*** Record excerpts Section Begins ***

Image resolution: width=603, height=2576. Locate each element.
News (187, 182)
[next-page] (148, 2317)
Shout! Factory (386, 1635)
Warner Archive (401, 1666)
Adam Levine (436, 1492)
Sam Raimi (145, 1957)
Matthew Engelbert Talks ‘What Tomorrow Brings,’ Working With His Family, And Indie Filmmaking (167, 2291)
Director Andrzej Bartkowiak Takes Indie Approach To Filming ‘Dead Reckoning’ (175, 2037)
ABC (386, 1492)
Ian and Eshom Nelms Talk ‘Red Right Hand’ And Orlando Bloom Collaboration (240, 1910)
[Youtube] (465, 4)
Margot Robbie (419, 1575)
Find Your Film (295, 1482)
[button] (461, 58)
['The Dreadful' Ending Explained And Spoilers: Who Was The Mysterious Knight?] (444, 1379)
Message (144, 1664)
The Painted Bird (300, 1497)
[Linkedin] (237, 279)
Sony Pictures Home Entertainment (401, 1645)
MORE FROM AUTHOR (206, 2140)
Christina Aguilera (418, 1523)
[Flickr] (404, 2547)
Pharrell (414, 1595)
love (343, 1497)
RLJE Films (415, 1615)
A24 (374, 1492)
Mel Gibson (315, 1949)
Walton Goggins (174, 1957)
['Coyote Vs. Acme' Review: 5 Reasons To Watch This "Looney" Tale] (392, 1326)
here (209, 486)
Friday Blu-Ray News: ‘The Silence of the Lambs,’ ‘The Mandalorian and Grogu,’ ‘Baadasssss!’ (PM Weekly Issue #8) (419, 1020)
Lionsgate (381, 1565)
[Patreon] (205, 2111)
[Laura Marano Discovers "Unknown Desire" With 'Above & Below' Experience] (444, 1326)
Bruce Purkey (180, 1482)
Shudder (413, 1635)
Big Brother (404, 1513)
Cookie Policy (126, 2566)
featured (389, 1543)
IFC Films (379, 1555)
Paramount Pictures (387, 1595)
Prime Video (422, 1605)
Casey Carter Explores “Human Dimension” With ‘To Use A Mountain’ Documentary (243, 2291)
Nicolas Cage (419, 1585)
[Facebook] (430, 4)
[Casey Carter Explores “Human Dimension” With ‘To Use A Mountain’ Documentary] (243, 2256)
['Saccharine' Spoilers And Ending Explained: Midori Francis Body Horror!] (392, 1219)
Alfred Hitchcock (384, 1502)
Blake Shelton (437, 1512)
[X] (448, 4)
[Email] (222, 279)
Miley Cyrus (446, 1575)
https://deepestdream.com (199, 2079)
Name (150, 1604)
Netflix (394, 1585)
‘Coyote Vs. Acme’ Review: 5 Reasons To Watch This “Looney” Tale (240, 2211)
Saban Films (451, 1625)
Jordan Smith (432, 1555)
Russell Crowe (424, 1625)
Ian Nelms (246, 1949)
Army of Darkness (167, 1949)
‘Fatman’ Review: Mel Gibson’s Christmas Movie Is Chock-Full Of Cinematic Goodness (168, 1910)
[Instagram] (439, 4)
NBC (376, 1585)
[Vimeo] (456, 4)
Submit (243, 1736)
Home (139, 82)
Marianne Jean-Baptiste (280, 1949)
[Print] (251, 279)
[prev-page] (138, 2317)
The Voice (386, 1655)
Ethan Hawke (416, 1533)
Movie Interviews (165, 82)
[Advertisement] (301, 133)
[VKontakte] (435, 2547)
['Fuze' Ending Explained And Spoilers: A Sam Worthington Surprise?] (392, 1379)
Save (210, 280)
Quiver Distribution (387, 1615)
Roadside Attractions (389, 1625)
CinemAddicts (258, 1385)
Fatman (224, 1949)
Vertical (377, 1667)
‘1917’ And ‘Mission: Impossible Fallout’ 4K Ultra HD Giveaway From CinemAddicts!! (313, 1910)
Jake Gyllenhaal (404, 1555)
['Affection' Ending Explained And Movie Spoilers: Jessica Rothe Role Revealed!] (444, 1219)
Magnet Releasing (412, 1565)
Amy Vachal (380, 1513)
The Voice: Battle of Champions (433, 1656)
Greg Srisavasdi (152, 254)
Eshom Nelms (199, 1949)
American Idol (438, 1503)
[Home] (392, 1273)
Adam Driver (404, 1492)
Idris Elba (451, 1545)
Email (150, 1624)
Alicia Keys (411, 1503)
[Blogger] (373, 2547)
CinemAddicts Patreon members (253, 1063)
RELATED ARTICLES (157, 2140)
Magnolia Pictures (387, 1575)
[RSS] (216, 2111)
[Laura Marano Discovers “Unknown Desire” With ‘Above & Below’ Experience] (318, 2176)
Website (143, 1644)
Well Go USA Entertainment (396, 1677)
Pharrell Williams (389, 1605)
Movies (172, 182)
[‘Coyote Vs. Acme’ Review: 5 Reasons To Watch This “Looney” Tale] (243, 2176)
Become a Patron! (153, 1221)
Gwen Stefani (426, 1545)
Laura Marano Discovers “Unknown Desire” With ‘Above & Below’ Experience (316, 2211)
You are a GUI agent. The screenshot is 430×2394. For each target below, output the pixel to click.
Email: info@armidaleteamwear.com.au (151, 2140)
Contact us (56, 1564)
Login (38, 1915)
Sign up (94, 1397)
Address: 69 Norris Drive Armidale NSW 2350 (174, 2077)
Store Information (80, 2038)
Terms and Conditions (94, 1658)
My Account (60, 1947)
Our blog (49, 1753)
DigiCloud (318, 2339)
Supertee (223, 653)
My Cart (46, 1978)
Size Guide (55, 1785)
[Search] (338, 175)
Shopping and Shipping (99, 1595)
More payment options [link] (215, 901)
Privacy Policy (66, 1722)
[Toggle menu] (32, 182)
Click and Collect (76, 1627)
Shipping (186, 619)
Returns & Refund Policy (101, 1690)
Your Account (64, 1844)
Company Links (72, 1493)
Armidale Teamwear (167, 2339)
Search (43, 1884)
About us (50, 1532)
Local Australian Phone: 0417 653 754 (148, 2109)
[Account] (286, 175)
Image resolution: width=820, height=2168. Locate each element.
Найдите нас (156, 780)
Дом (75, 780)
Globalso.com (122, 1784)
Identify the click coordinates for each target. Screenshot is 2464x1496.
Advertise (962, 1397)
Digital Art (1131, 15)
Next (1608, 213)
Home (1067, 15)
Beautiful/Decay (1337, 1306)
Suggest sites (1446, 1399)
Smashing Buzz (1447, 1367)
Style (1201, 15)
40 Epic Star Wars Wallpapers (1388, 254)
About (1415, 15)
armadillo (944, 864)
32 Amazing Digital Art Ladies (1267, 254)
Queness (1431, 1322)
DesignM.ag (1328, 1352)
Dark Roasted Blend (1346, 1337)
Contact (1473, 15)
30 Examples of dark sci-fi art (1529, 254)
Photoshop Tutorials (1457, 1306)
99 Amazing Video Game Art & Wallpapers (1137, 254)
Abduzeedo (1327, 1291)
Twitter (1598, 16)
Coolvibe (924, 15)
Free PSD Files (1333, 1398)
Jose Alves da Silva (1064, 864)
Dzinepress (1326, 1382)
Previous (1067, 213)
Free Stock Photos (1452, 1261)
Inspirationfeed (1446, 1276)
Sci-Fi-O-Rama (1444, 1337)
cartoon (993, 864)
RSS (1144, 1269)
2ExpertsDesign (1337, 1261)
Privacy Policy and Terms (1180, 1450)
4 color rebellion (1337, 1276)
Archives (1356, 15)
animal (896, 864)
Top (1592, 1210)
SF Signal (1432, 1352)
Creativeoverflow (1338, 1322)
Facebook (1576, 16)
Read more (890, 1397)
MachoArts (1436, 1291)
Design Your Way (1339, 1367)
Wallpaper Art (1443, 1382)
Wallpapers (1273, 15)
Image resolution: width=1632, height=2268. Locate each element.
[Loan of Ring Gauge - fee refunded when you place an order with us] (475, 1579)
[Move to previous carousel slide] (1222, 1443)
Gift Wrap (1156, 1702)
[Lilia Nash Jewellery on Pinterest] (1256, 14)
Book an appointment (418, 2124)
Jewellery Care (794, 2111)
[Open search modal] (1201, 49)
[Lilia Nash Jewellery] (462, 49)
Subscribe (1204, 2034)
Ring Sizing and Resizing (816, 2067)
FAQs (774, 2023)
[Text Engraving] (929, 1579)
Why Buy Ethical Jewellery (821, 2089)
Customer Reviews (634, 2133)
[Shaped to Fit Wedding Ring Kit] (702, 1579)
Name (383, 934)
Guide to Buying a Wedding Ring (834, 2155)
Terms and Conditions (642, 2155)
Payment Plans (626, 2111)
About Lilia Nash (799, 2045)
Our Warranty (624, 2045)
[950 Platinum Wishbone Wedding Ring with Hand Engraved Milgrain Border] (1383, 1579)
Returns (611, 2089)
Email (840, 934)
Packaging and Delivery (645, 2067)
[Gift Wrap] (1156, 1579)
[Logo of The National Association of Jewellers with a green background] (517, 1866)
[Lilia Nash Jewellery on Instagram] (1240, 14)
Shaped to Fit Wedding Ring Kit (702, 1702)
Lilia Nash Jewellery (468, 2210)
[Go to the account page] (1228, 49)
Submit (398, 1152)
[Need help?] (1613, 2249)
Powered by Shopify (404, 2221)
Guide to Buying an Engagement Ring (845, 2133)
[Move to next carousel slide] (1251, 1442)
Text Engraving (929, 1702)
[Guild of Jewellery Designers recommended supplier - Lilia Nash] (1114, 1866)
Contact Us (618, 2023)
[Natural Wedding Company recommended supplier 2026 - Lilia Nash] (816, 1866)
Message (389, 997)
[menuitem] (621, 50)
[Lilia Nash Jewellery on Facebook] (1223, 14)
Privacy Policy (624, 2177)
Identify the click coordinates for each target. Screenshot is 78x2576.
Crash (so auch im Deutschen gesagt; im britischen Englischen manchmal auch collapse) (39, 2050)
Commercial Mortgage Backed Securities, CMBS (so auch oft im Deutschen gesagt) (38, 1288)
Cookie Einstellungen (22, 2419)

*** Record excerpts Section Ends ***

- **What you should do**
Find "Gwen Stefani (426, 1545)" in the entries above and copy that whole line exactly, then each line after it through the line that contains "RSS (1144, 1269)".

- **Result for this task**
Gwen Stefani (426, 1545)
Laura Marano Discovers “Unknown Desire” With ‘Above & Below’ Experience (316, 2211)
You are a GUI agent. The screenshot is 430×2394. For each target below, output the pixel to click.
Email: info@armidaleteamwear.com.au (151, 2140)
Contact us (56, 1564)
Login (38, 1915)
Sign up (94, 1397)
Address: 69 Norris Drive Armidale NSW 2350 (174, 2077)
Store Information (80, 2038)
Terms and Conditions (94, 1658)
My Account (60, 1947)
Our blog (49, 1753)
DigiCloud (318, 2339)
Supertee (223, 653)
My Cart (46, 1978)
Size Guide (55, 1785)
[Search] (338, 175)
Shopping and Shipping (99, 1595)
More payment options [link] (215, 901)
Privacy Policy (66, 1722)
[Toggle menu] (32, 182)
Click and Collect (76, 1627)
Shipping (186, 619)
Returns & Refund Policy (101, 1690)
Your Account (64, 1844)
Company Links (72, 1493)
Armidale Teamwear (167, 2339)
Search (43, 1884)
About us (50, 1532)
Local Australian Phone: 0417 653 754 (148, 2109)
[Account] (286, 175)
Image resolution: width=820, height=2168. Locate each element.
Найдите нас (156, 780)
Дом (75, 780)
Globalso.com (122, 1784)
Identify the click coordinates for each target. Screenshot is 2464x1496.
Advertise (962, 1397)
Digital Art (1131, 15)
Next (1608, 213)
Home (1067, 15)
Beautiful/Decay (1337, 1306)
Suggest sites (1446, 1399)
Smashing Buzz (1447, 1367)
Style (1201, 15)
40 Epic Star Wars Wallpapers (1388, 254)
About (1415, 15)
armadillo (944, 864)
32 Amazing Digital Art Ladies (1267, 254)
Queness (1431, 1322)
DesignM.ag (1328, 1352)
Dark Roasted Blend (1346, 1337)
Contact (1473, 15)
30 Examples of dark sci-fi art (1529, 254)
Photoshop Tutorials (1457, 1306)
99 Amazing Video Game Art & Wallpapers (1137, 254)
Abduzeedo (1327, 1291)
Twitter (1598, 16)
Coolvibe (924, 15)
Free PSD Files (1333, 1398)
Jose Alves da Silva (1064, 864)
Dzinepress (1326, 1382)
Previous (1067, 213)
Free Stock Photos (1452, 1261)
Inspirationfeed (1446, 1276)
Sci-Fi-O-Rama (1444, 1337)
cartoon (993, 864)
RSS (1144, 1269)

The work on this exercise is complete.